Jika kesaksian ini sampai pada Matsuda atau anggota klub lainnya, aku yakin mereka akan mulai membuka mulut dan membenarkan semua hal yang terjadi di dalam klub seperti bendungan yang jebol.

“Kau tidak punya pembelaan apa pun?”

Untuk berjaga-jaga, aku memastikan sekali lagi. Tapi Tachibana hanya menunduk dan terus bergumam, tak sanggup menjawab.

“Begitu ya. Orang tua Aono sudah mengajukan laporan pencurian dan perusakan barang ke polisi. Kalian, klub sastra, tidak hanya akan dihukum oleh sekolah, tapi juga harus menerima hukuman sosial. Kau paham itu?”

Kata-kata itu akhirnya memunculkan reaksi dari Tachibana yang mentalnya sudah hancur.

Kepalanya tersentak dan tubuhnya mulai gemetar hebat.

“Itu bohong...”

Bahkan Tachibana yang selama ini begitu percaya diri tampaknya terpukul saat menyadari bahwa ia akan berurusan langsung dengan hukum.

“Sayangnya, ini kenyataan. Berapa kali harus aku katakan? Perundungan adalah tindakan kriminal.”

“Tidak, tidak. Aku tidak mungkin salah. Rencanaku sempurna...”

Menyedihkan, tapi memang rencananya hanya sebatas pemikiran anak SMA. Ketika masalah sudah sebesar ini dan polisi pun ikut campur…

Itu tak lebih dari rencana kejahatan yang ceroboh, seperti kenakalan anak-anak yang kelewat batas.

Sebagai guru, sudah menjadi tugas untuk memberinya pelajaran tentang betapa beratnya konsekuensi perbuatannya.

“Kenapa kamu sampai merencanakan semua ini? Bukankah kamu yang paling menghargai bakat Aono?”

Akhirnya, motif dari kejahatan ini adalah karena Tachibana iri terhadap bakat menulis Aono.

“……”

Dia tidak bisa menjawab. “Jangan menginginkan milik sesamamu”—itu adalah salah satu dari Sepuluh Perintah Allah. Iri hati bisa menumbuhkan niat jahat dalam diri manusia dan menghancurkan segalanya. Ia adalah zat beracun yang bisa melahirkan pencurian, pelecehan, bahkan pembunuhan. Bahkan orang dewasa sulit mengendalikan emosi itu, apalagi siswa SMA yang belum matang...

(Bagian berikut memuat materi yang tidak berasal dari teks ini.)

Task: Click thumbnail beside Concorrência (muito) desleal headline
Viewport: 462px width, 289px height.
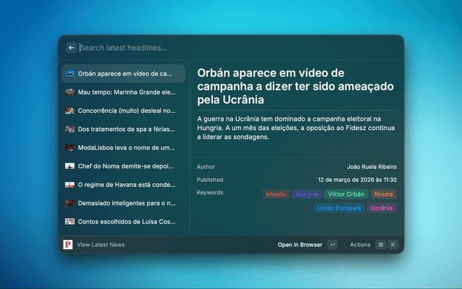Action: click(69, 111)
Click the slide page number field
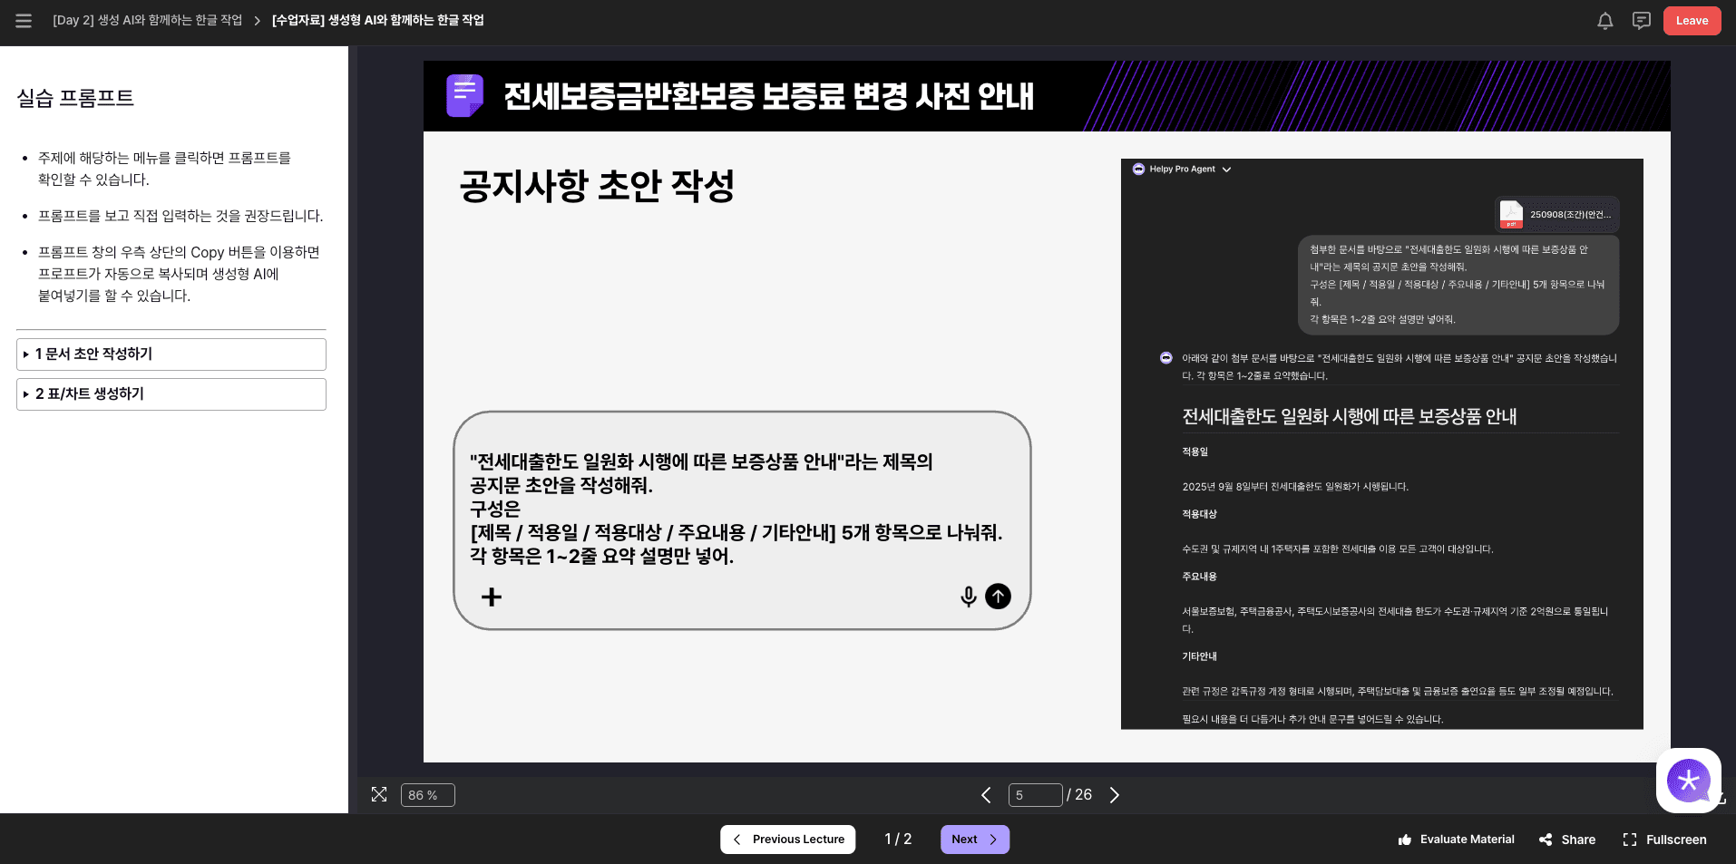1736x864 pixels. (1034, 795)
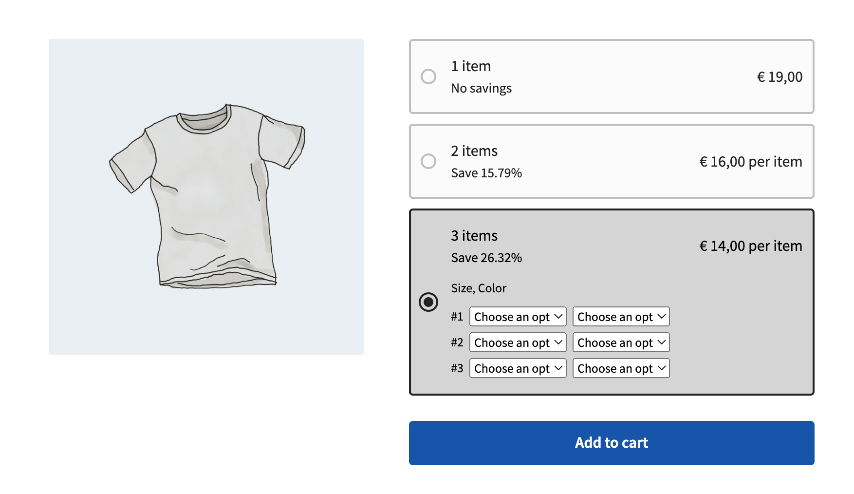The height and width of the screenshot is (494, 854).
Task: Click the "Save 15.79%" text
Action: [486, 173]
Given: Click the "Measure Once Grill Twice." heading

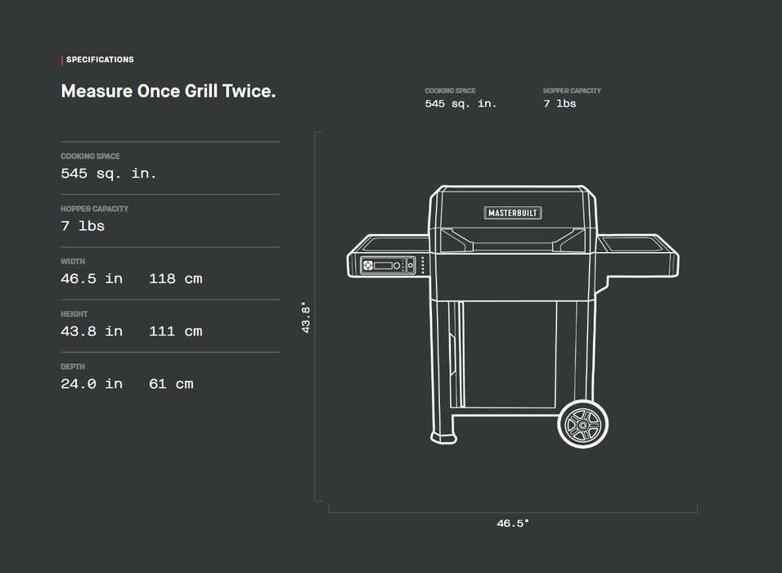Looking at the screenshot, I should click(x=168, y=91).
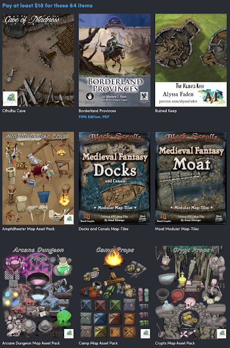Image resolution: width=230 pixels, height=348 pixels.
Task: Select the Docks and Canals Map-Tiles title
Action: click(104, 229)
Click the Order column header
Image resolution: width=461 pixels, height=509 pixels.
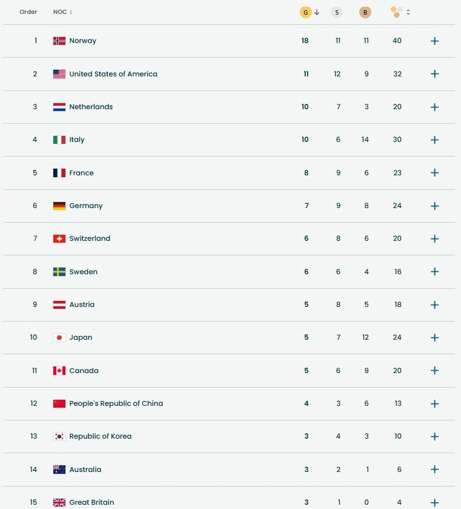28,12

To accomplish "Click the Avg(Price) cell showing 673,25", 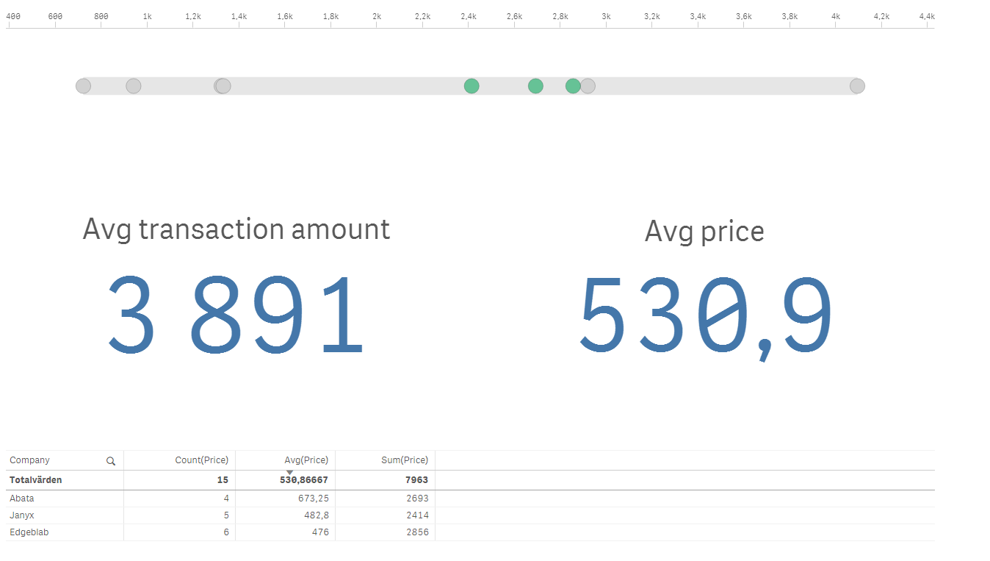I will click(x=311, y=499).
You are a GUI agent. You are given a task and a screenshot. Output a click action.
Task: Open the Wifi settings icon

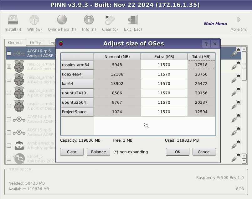[34, 20]
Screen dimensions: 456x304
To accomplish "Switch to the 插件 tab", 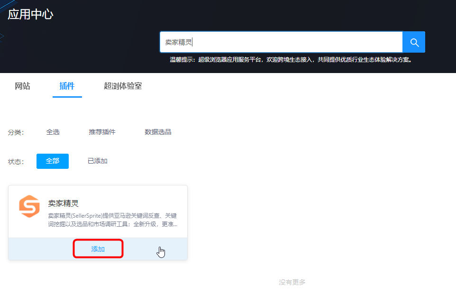I will [67, 86].
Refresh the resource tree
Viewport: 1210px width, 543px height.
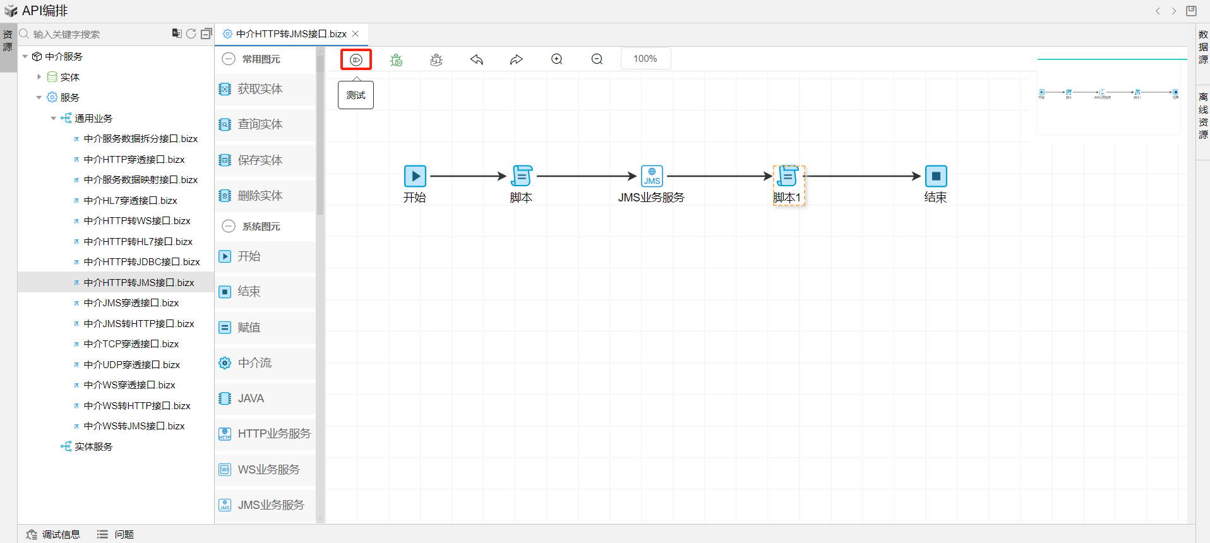(x=191, y=33)
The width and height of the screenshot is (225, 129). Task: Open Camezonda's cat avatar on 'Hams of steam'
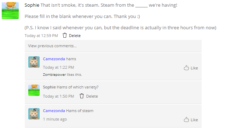point(34,114)
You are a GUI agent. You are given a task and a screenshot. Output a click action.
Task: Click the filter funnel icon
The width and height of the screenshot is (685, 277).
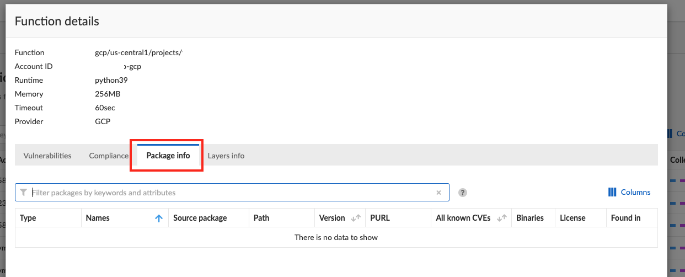pos(23,193)
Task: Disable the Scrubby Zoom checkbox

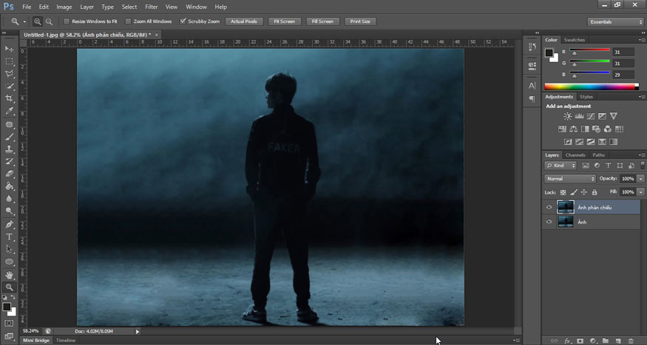Action: (183, 21)
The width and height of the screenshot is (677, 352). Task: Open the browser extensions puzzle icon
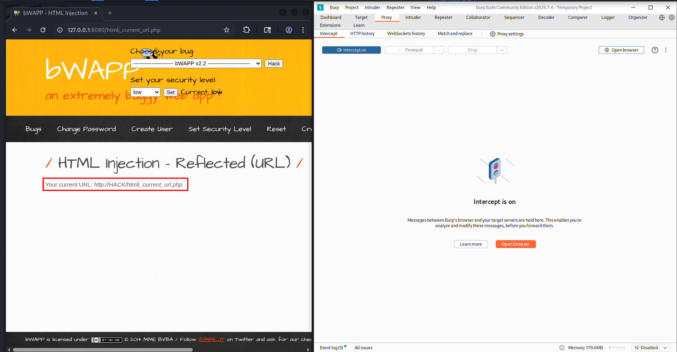pyautogui.click(x=246, y=30)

Seandainya dia bisa mengakui bakat Aono dengan cara yang sehat, Tachibana bisa menjadi pendukung pertama dan terbesar Aono. Bahkan bisa menumbuhkan bakatnya sendiri. Tapi karena Aono adalah “jenius tak biasa” yang terlalu dekat dengannya, mungkin dia jadi kehilangan akal sehat. Padahal, bakat Tachibana sendiri sudah termasuk luar biasa di antara rekan seangkatannya.

“Tachibana, untuk masa depanmu, dengarkan ini baik-baik. Tidak mungkin kita tidak pernah merasa iri. Tapi jangan pernah menyakiti orang lain karena iri hati itu. Jika kamu melakukannya, semua usaha dan bakat yang kamu bangun selama ini akan kamu hancurkan sendiri. Kenapa kamu harus merusak dirimu sendiri seperti itu? Sungguh disayangkan.”

Aku tahu kata-kata ini mungkin tidak akan sampai padanya. Tapi tetap harus aku katakan.

“Bakat? Tidak, tidak, tidak. Aku tidak tahu apa-apa. Aku tidak tahu apa-apa. Aku tidak tahuuuuu! Bohong! Aku nggak mau!! Ini semua salah sisa anggota klub sepak bola dan Matsuda-san!!”

Percakapan kami yang tak akan pernah saling menyatu, akhirnya sampai di ujung.

—POV Ichijou Ai—

Aku menunggu Hayashi-san keluar dari ruang UKS.

Kini semuanya benar-benar berakhir.

Dengan bantuan koneksi Kuroi, kami berhasil mendapatkan pesan-pesan SNS milik Kondo yang dipulihkan oleh ahli forensik, dan menyerahkannya ke sekolah. Rencana penyerangan terhadap Ike-noe Eri oleh sisa anggota klub sepak bola berhasil digagalkan. Sekarang dia berada dalam perlindungan polisi. Kejahatan Ketua Tachibana akhirnya terbongkar berkat keberanian Hayashi-san.

Hayashi-san membantuku mewujudkan rencana ini. Saat aku menceritakan semuanya padanya, dia bilang:

“Kalau demi Aono-senpai, aku juga ingin ikut berjuang.”

Itulah alasan aku sengaja membiarkan dia sendirian untuk memancing Ketua Tachibana.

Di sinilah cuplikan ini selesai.